Write out the data below word for word, but leave out the pictures.

-- RECORDS FOR THIS TASK start --

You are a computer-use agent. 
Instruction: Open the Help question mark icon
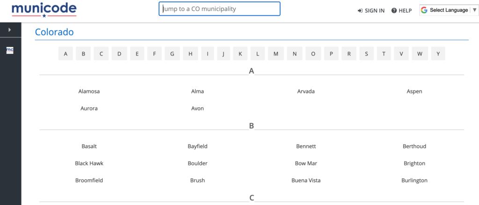[x=394, y=11]
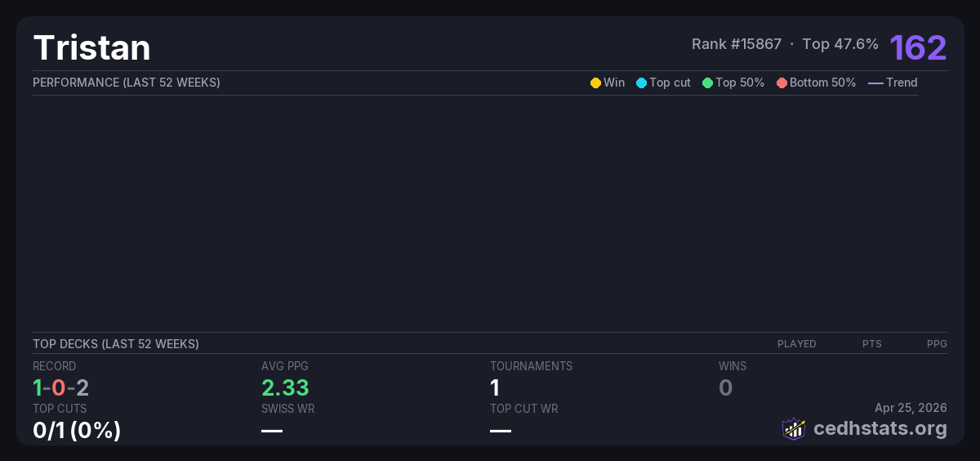Click the yellow Win legend dot

click(x=595, y=83)
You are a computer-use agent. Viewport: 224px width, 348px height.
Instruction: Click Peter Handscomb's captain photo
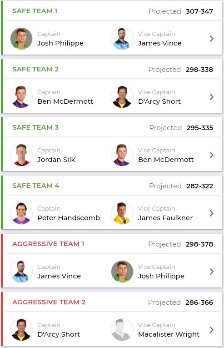point(21,213)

-- RECORDS FOR THIS TASK end --

SOLUTION BELOW:
You are a computer-use agent. 
Instruction: Open the Help question mark icon
[x=394, y=11]
Click the yellow Win legend dot

click(x=595, y=83)
You are a computer-use agent. Viewport: 224px width, 348px height.
Instruction: Click Peter Handscomb's captain photo
point(21,213)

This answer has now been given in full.